Las Vegas Sun

March 29, 2024

Bondholders’ issue: Who best to run Station?

Owners’ offer would leave founding family in charge

Aliante opens

Mona Shield Payne / Special to the Home News

Kicking off the grand-opening celebration of Aliante Station Casino and Hotel in November 2008, colorful fireworks illuminate the northern sky above hundreds of spectators anxiously awaiting the doors to open.

Station Casinos bondholders are being asked to approve a prepackaged bankruptcy restructuring deal that involves exchanging their bonds for others worth less money, with a cash sweetener. Bondholders could accept the deal, expediting the court process and keeping the Fertitta family at the helm of the company. Or they could reject it and force the company into traditional bankruptcy, where creditors are on their own.

Last year, Station offered to exchange the bonds for discounted ones that would have been worth more than what the company is offering now. The kicker this time around is a proposed $244 million cash infusion from owners Frank and Lorenzo Fertitta and partner Colony Capital.

The idea is similar to the $1 billion infusion made by Las Vegas Sands Chief Executive Sheldon Adelson and his family last year. The cash reduced the company’s debt to a more manageable level, preventing lenders from forcing the company into bankruptcy.

At a time when company owners are either booted by investors for letting their companies fall into the hands of bottom-feeding creditors or competitors, these epic bailouts look like throwbacks to another era.

Cut off from bank loans and traditional financing during its early days, the casino industry relied on the wealth of a small group of insiders who understood its peculiarities.

The Fertittas, who learned the business from their father, have always viewed their industry as a long-term growth opportunity and chafed under the quarterly profit-driven demands of Wall Street.

It’s up to bondholders to decide whether the Fertittas know more about their business than anyone else and should be running the show.

If the economy doesn’t recover as Station expects it will, that $244 million, just like Adelson’s billion-dollar investment, will disappear.

Analyst Barbara Cappaert of bond research firm KDP Investment Advisors says such cash infusions by owners are unusual in this downturn. Many struggling companies have offered bondholders discounted notes to reduce interest costs but have put no new cash, as equity, into their companies.

Among them is Harrah’s Entertainment, which has a debt problem similar to Station’s after going private in early 2008. Private equity owners Apollo Management and TPG didn’t put in any cash to sweeten that bond exchange.

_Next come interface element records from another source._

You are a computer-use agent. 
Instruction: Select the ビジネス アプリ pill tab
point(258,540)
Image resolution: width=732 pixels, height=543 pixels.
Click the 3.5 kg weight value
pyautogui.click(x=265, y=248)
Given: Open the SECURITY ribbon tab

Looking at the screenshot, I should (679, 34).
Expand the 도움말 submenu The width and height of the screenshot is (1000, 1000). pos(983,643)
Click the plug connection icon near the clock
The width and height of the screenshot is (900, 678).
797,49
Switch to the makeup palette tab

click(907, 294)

“Some equity holders are waiting to determine just how low this market goes, they’re walking away, or they don’t have the money to get back in,” Cappaert said.

Putting in new equity is better for bondholders than last year’s offer, but Cappaert said bondholders would still like to get more for helping Station restructure.

With a piece of the equity, bondholders would be able to participate in more of the upside if the economy recovers by 2010, Cappaert said. This plan would keep Station’s bank lenders satisfied through the rest of this year, she said.

Bonds can rise from depressed levels but are worth only face value, whereas stocks are also valued based upon future opportunities and other intangibles.

With earnings down, no major gaming deals to speak of and financing virtually nonexistent, Station’s unsecured bonds are trading at about 25 cents on the dollar and its subordinated bonds are trading at about 4 cents on the dollar — leaving a lot of room, Cappaert said, for improvement.

Some major law firms are depending on cash infusions from partners and even associates to stay afloat. But that’s peanuts compared with the bailout offers from Adelson and the Fertittas.

“It’s a substantial risk,” said Mel Jameson, a professor of finance at UNLV. “They are making an investment that the market as a whole is unwilling to do. But they have the resources and are familiar with the reality of the business.”

Correction: This story has been changed to reflect that owners Frank and Lorenzo Fertitta and partner Colony Capital are proposing a $244 million cash infusion, not $244 billion.